### PROBLEM
Format the records as a numbered list, from the start through the line containing "click(x=80, y=400)", inclusive. Omit blank lines and the pictures.

### GIVEN RECORDS
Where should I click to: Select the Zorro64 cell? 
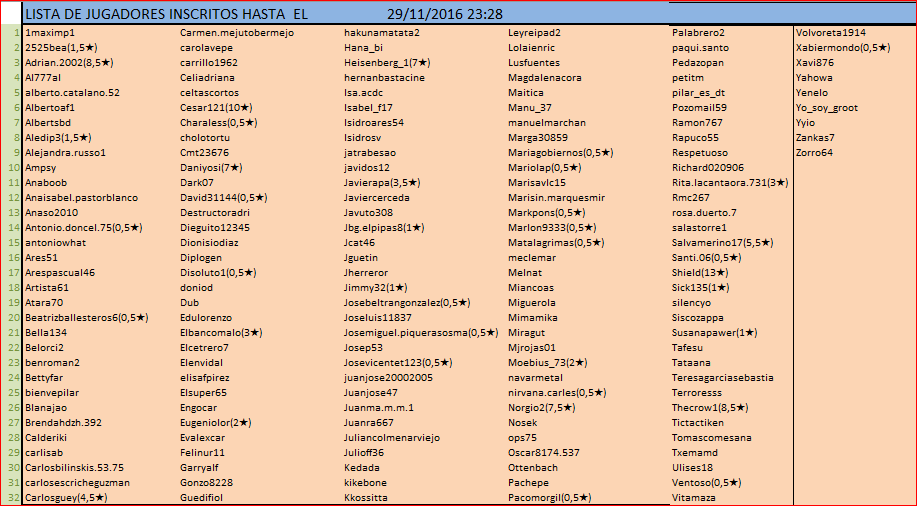[x=814, y=152]
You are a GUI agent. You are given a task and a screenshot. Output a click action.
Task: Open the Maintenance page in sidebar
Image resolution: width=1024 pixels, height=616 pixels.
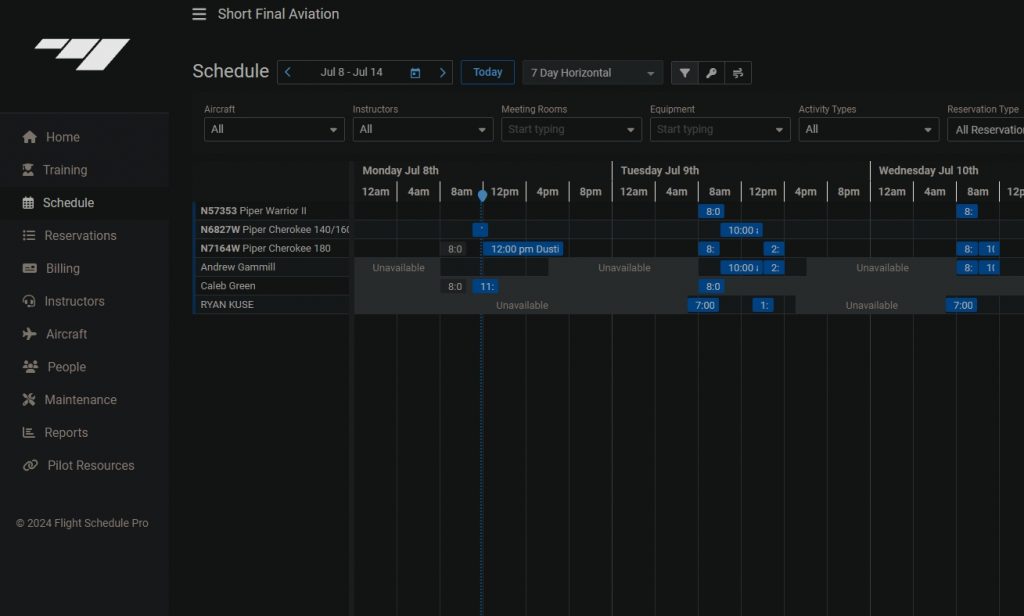click(x=80, y=400)
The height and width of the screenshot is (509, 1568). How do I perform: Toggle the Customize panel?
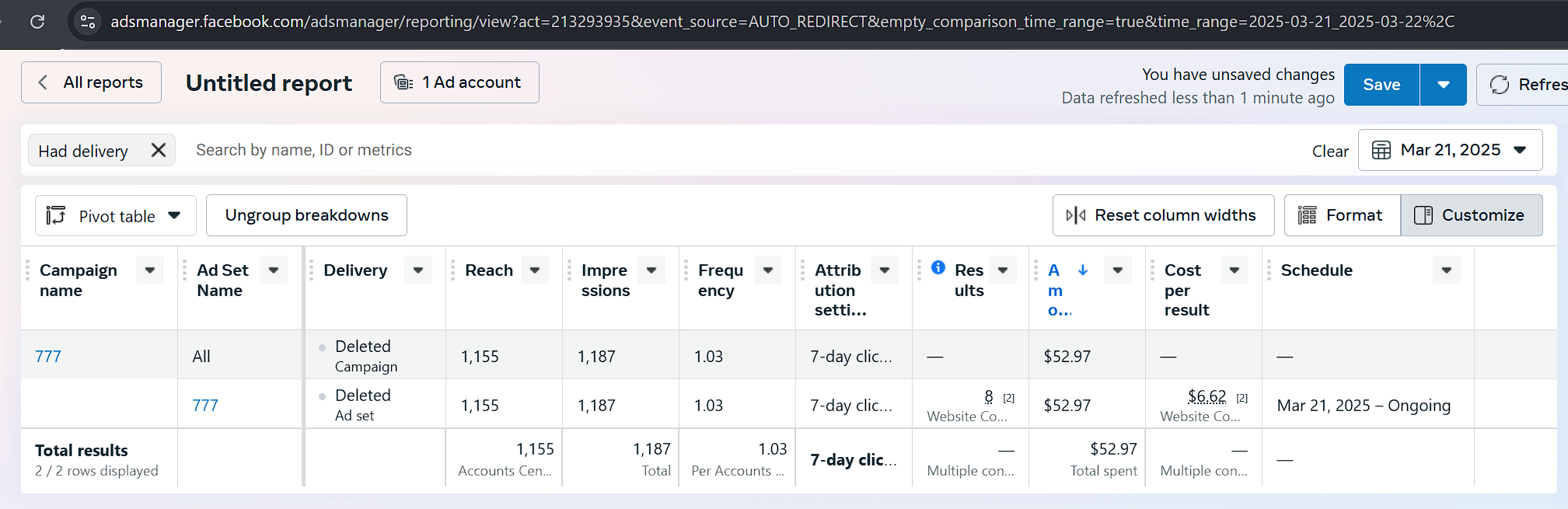[1471, 215]
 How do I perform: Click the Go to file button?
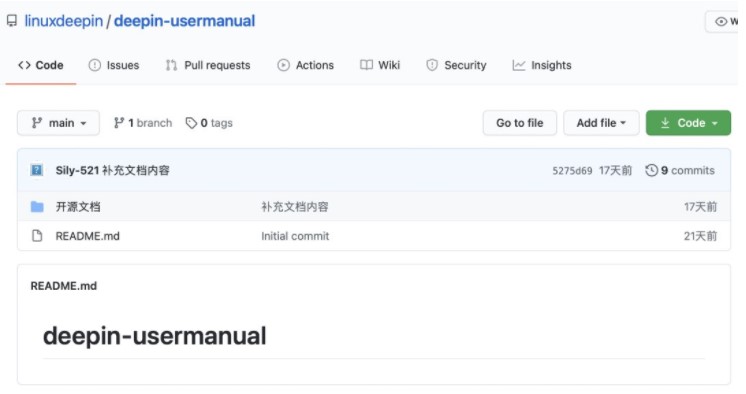click(x=520, y=123)
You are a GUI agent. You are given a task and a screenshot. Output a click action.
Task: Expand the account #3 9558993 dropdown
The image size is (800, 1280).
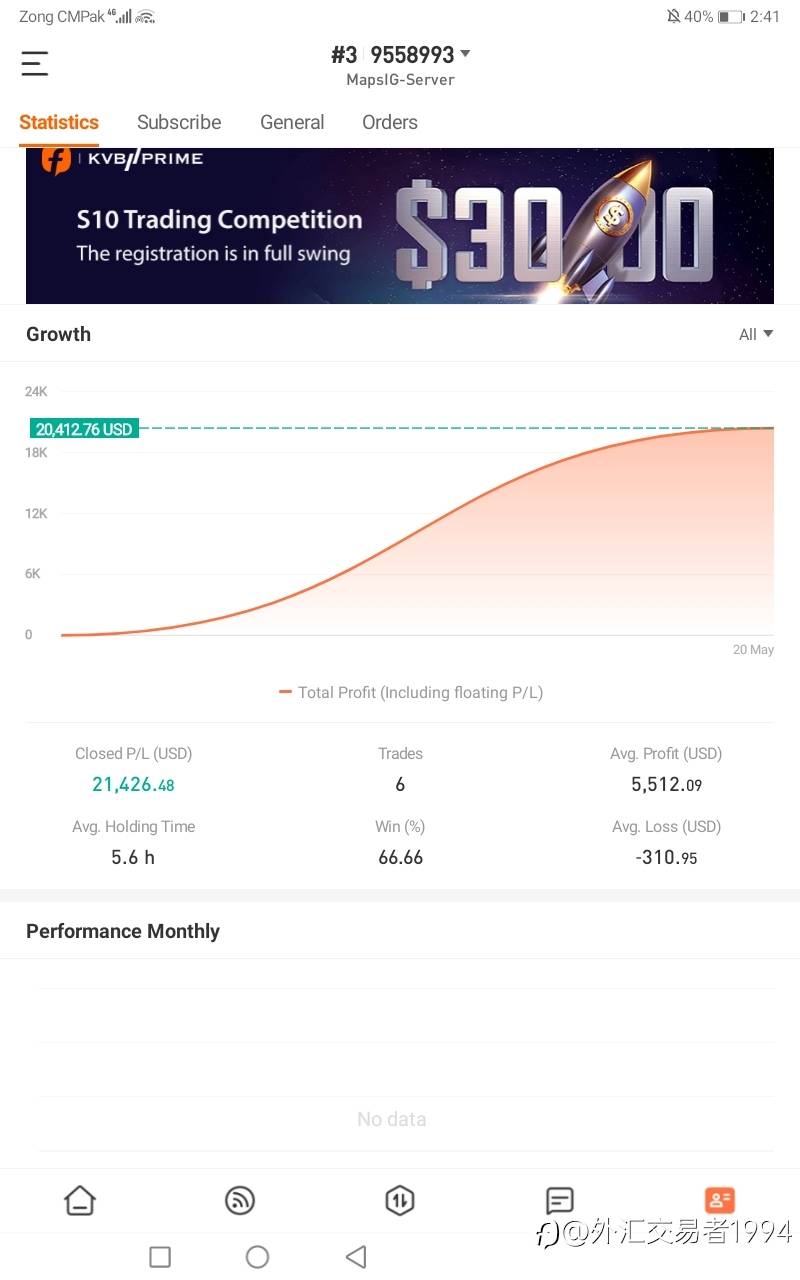coord(401,55)
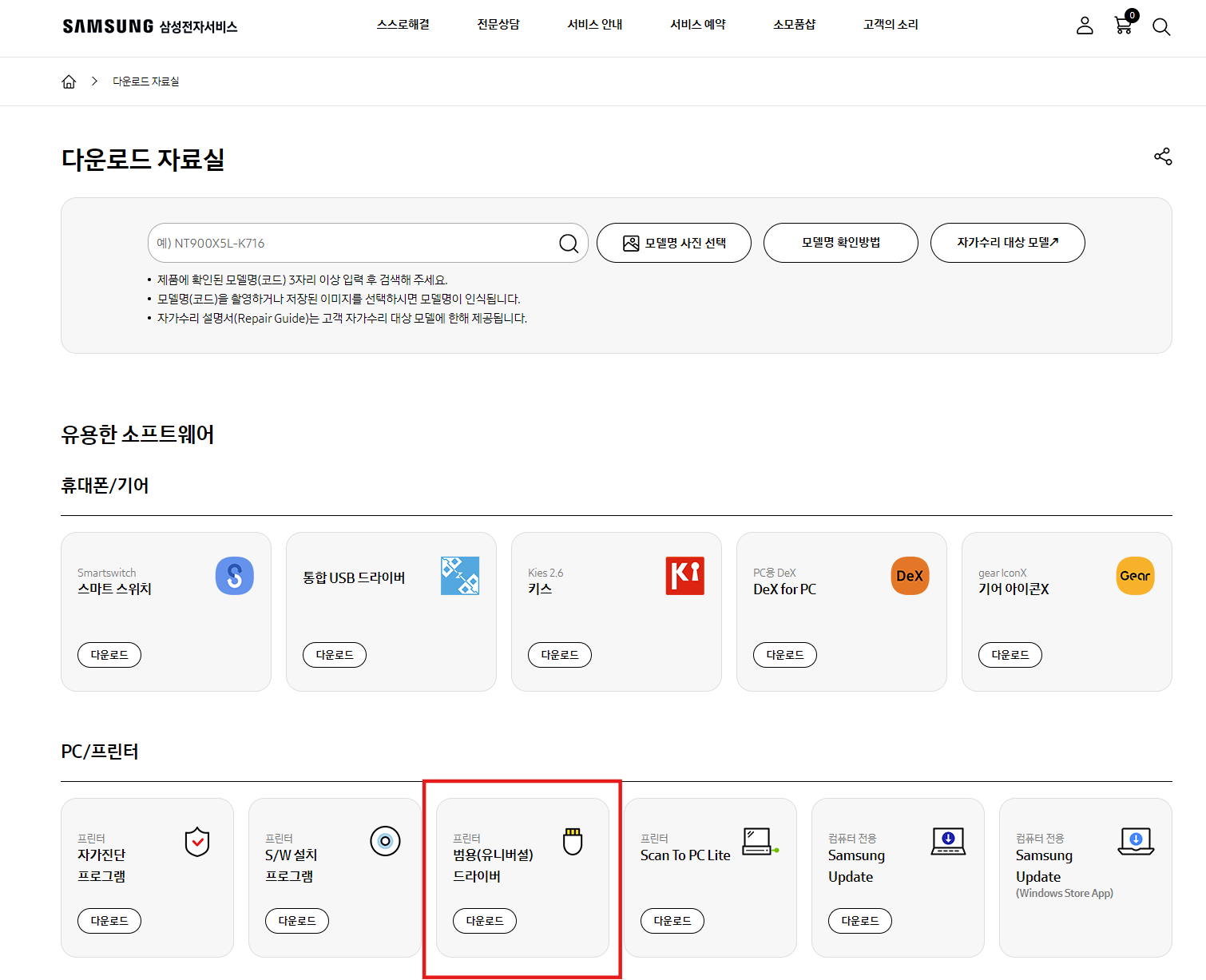Select the Gear IconX icon
The image size is (1206, 980).
[x=1135, y=575]
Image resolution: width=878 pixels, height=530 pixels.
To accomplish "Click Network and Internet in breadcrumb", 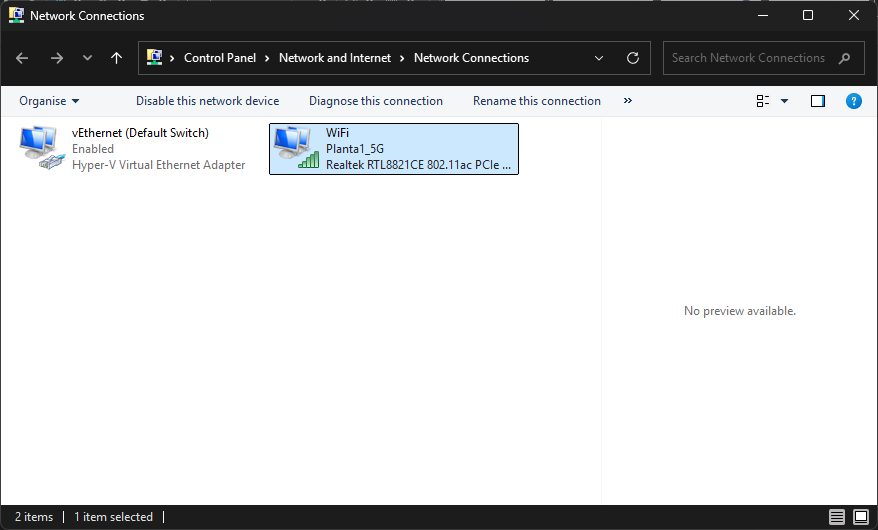I will pos(335,58).
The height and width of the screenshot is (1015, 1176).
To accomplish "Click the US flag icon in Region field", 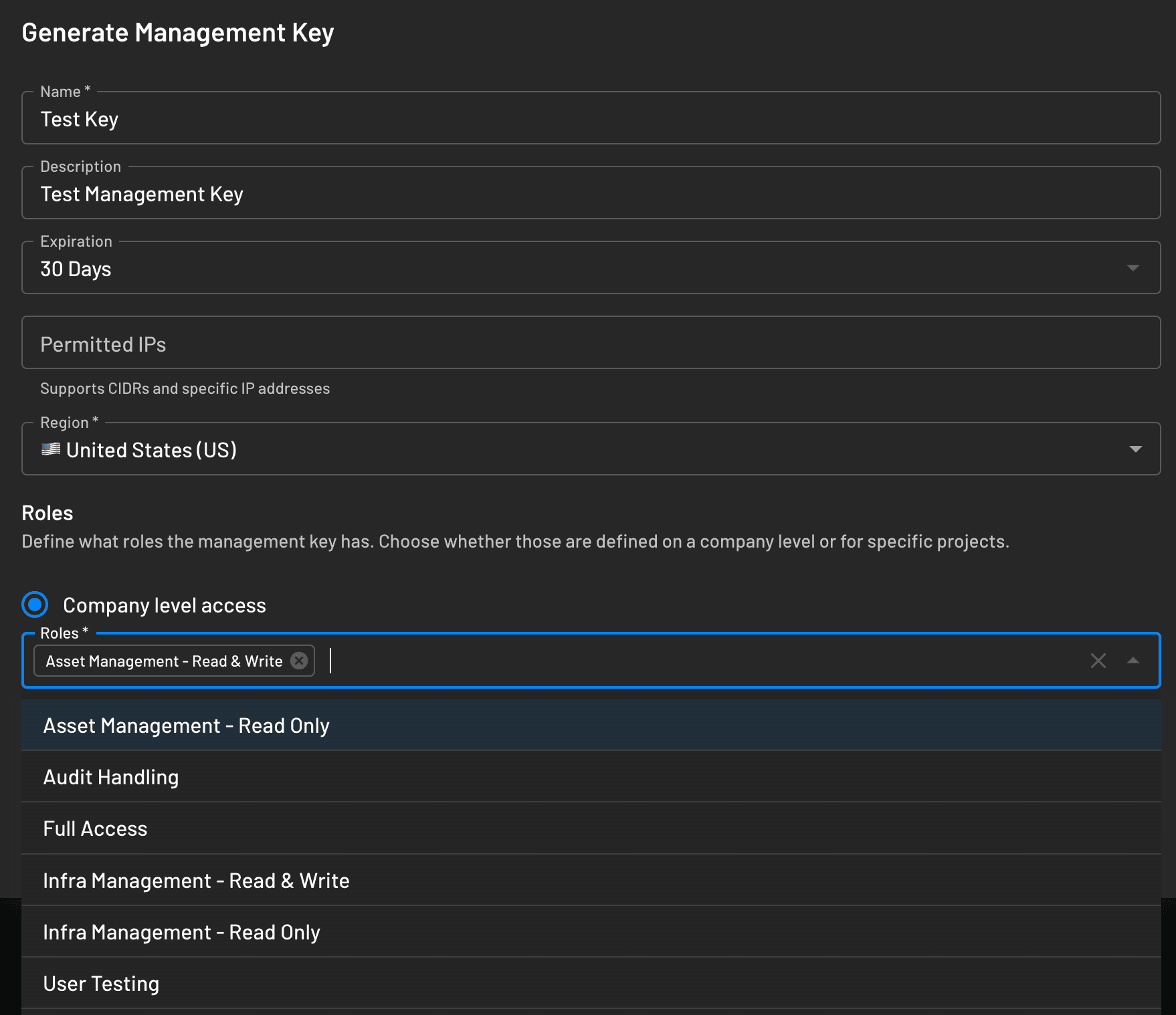I will (50, 449).
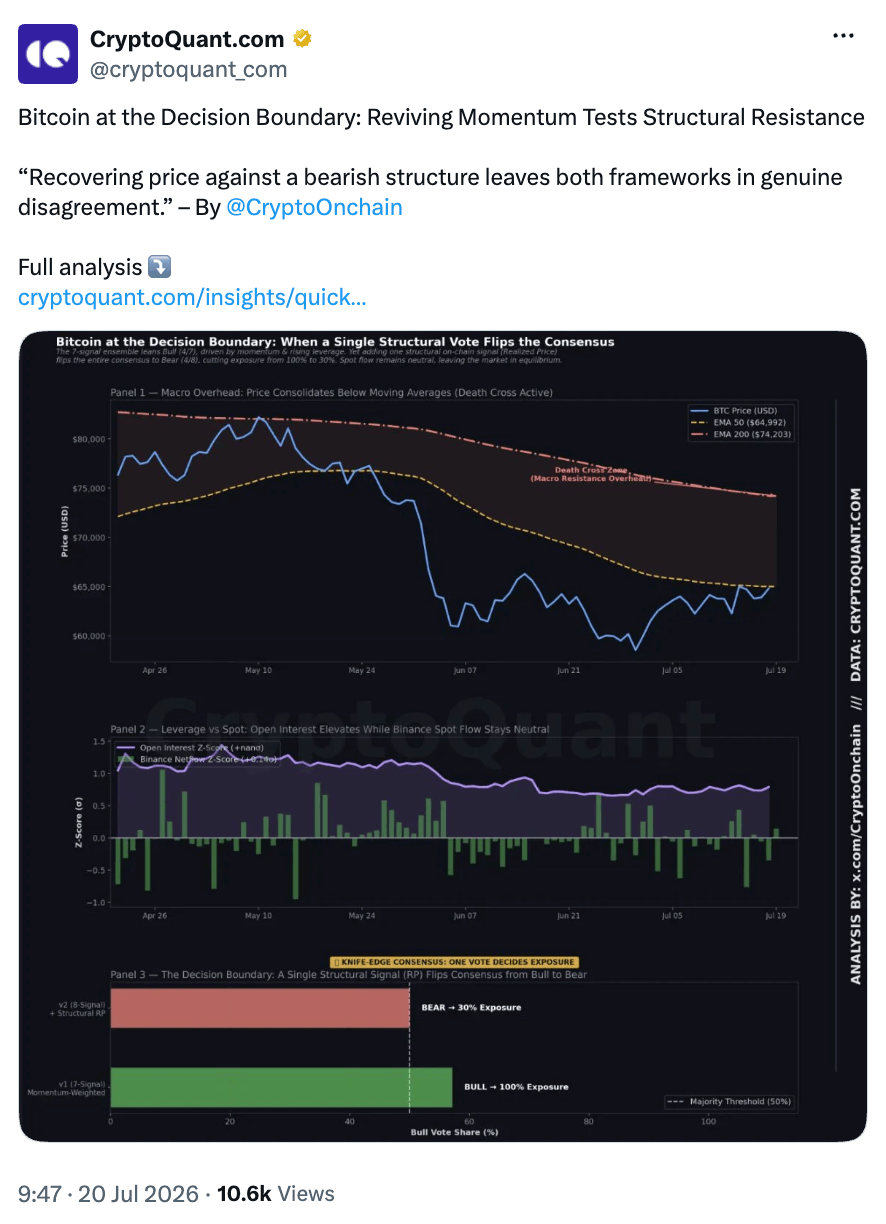Screen dimensions: 886x1224
Task: Click the 10.6k Views count
Action: tap(275, 1193)
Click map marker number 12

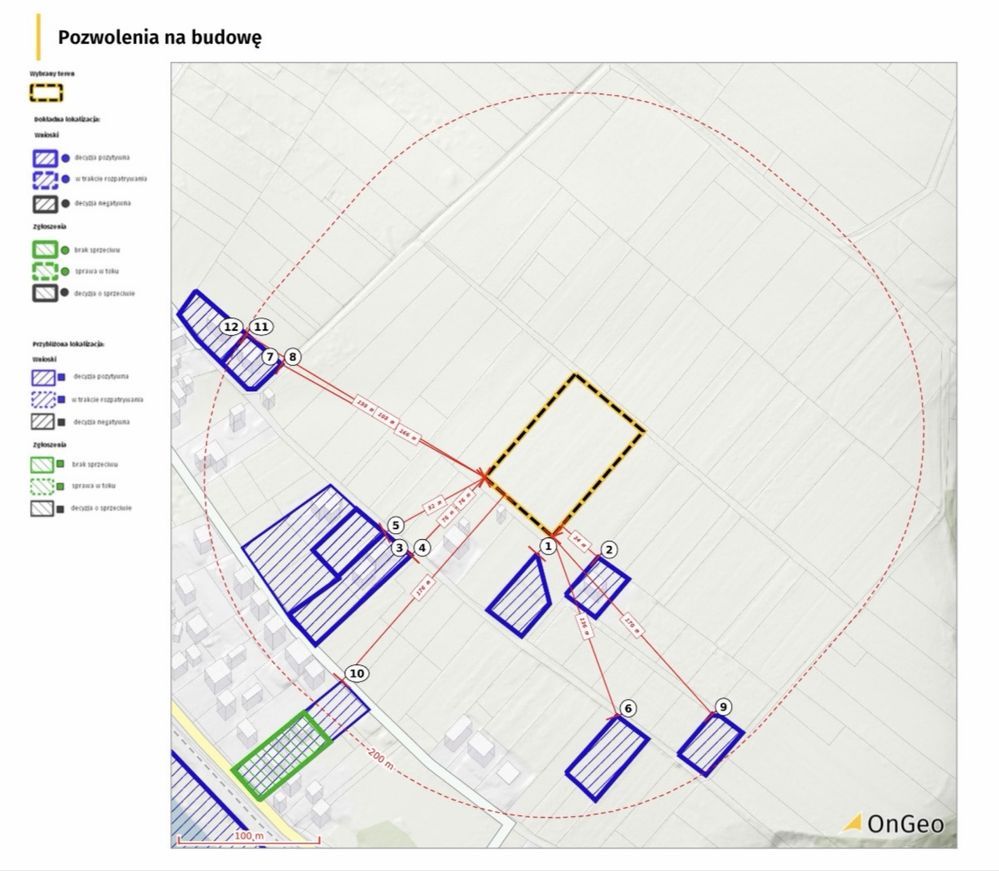pos(232,327)
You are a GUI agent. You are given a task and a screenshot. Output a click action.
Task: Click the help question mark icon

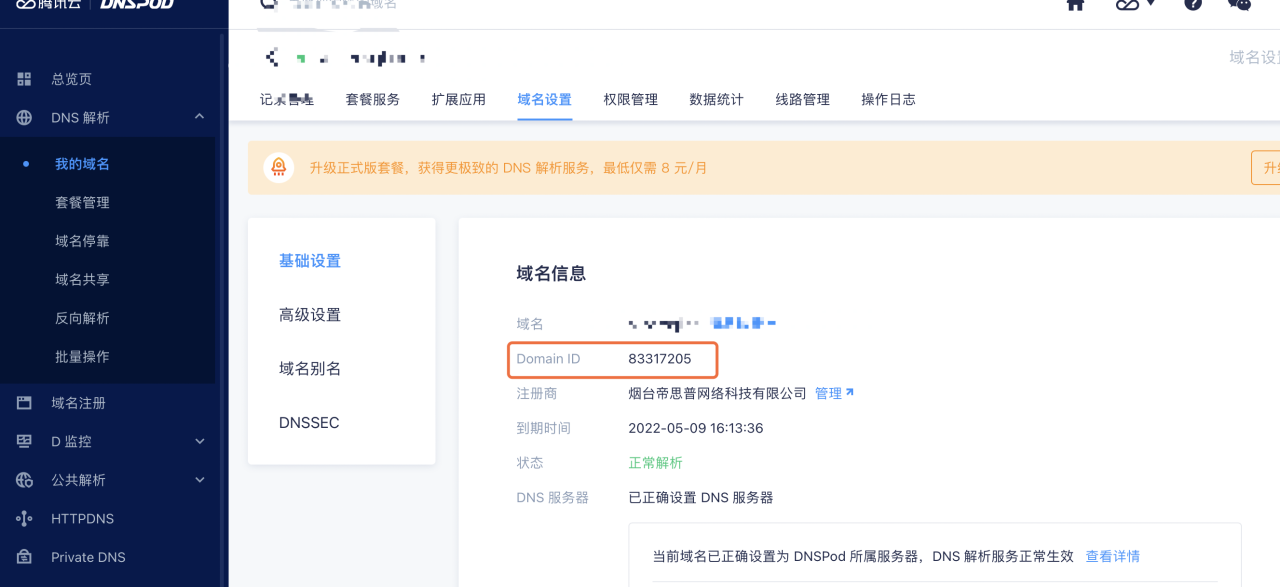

### RESPONSE TO THE TASK
1. Where should I click to: Select the Zorro64 cell? 
2. [x=814, y=152]
3. You are a GUI agent. You are given a task and a screenshot. Output a click action.
4. Task: Open the Maintenance page in sidebar
5. Image resolution: width=1024 pixels, height=616 pixels.
6. click(x=80, y=400)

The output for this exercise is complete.